Spodziewalem się bardziej obelg niż pytania, ale jestem miło zaskoczony:), pewnie łatwo wywnioskować że jestem ateistą, być może za dużo lat na uczelni, za dużo faktów, ale logiczne myślenie daje mi na tyle dużą satysfakcję, że wiarę odsunąlem na bok. Czy mama rację? zapewne przekonamy sięw 2012 smile

Patt ja myślę, że i Bóg tego nie wie, bo niby skąd? Przecież nie z kalendarza majów, bo w tamtych czasach nie było jeszcze jednego Boga tylko kilka Bóstw smile

Andrzej z tym, że prawie na nic nie ma dowodów to lekko przesadziłeś:). Poza tym najpierw piszecie że przebiegunowanie (związane z hiperaktywnością słońca) ma miejsce co około 11500 lat, a homo sapiens żył już 250 tyś lat temu, więc jak mogło go to ominąć?

Tak właściwie to skąd wy w ogóle czerpiecie informacje jak i kiedy taka hiperaktywność słońca nastąpi? Tylko proszę o dokładne źródła, a nie "to jest naukowo udowodnione":). Bo faktycznie maksimum aktywności przypada na 2012, na marzec zdaje się, ale że spowoduje apokalipse i zniszczenie to już wymysł, i nikt poważny tego nie potwierdza.

Pozdrawiam

Po 1 zlodowacenia nie występowały tak regularnie, co 11500 lat.

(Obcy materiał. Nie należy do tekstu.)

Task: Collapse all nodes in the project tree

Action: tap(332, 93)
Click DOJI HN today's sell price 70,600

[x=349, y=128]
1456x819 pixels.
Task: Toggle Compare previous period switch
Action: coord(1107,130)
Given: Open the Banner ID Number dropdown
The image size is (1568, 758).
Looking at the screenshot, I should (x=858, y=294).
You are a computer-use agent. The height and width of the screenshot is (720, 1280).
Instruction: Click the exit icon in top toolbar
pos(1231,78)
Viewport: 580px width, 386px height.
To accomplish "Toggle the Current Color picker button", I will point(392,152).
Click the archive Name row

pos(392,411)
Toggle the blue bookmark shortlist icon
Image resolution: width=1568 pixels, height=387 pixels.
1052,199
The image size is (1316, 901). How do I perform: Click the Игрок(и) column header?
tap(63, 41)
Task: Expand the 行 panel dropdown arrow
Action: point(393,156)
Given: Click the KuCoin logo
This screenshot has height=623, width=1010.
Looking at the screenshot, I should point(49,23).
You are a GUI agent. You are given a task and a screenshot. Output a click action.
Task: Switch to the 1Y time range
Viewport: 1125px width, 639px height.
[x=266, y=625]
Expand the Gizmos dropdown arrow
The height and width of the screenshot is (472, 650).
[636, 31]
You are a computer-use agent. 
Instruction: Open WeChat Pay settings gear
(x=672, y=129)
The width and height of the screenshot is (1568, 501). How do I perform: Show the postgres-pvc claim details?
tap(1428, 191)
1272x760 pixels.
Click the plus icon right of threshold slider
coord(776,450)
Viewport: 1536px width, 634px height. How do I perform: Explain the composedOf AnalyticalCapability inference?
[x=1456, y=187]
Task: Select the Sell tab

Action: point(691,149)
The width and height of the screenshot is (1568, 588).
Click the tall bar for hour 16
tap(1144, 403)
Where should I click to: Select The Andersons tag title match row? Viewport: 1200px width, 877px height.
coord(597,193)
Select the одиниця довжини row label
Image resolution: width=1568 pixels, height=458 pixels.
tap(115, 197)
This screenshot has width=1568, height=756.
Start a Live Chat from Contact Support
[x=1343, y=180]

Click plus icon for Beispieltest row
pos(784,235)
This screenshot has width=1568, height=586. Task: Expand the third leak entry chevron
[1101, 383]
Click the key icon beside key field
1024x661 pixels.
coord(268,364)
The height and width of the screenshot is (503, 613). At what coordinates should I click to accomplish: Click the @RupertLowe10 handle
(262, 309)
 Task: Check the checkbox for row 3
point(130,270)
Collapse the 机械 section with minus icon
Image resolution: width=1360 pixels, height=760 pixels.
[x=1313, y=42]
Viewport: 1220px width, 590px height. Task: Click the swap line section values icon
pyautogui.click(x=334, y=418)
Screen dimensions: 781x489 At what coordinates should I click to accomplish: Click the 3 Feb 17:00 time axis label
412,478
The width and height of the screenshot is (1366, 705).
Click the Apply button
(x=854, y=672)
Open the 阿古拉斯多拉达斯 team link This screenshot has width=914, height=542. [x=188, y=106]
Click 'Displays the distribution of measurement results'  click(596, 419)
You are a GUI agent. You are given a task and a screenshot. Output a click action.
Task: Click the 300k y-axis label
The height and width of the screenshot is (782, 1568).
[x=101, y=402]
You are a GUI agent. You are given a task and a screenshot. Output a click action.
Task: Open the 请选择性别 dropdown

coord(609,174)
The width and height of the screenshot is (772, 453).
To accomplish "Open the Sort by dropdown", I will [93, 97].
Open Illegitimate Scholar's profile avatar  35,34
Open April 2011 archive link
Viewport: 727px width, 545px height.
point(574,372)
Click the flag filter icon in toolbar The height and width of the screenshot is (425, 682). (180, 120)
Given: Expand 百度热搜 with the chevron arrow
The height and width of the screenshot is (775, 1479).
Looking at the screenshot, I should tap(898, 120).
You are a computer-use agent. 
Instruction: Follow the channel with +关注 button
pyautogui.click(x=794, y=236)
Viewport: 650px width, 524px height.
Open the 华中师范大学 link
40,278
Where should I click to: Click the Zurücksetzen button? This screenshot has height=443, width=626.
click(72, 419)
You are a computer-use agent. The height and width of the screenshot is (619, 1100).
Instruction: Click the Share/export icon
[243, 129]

Po 2 nie ma żadnego dowodu, że zmiana biegunów w jakikolwiek sposób wiąże się z aktywnością słońca, więc jest to tylko niepotwierdzona teoria, jedna z wielu. Może być to prawdą , ale żaden naukowiec tego nie potwierdzi póki co, więc zostaje tylko wiara. A pomiędzy nauką a wiarą jest jednak subtelna różnica, prawda?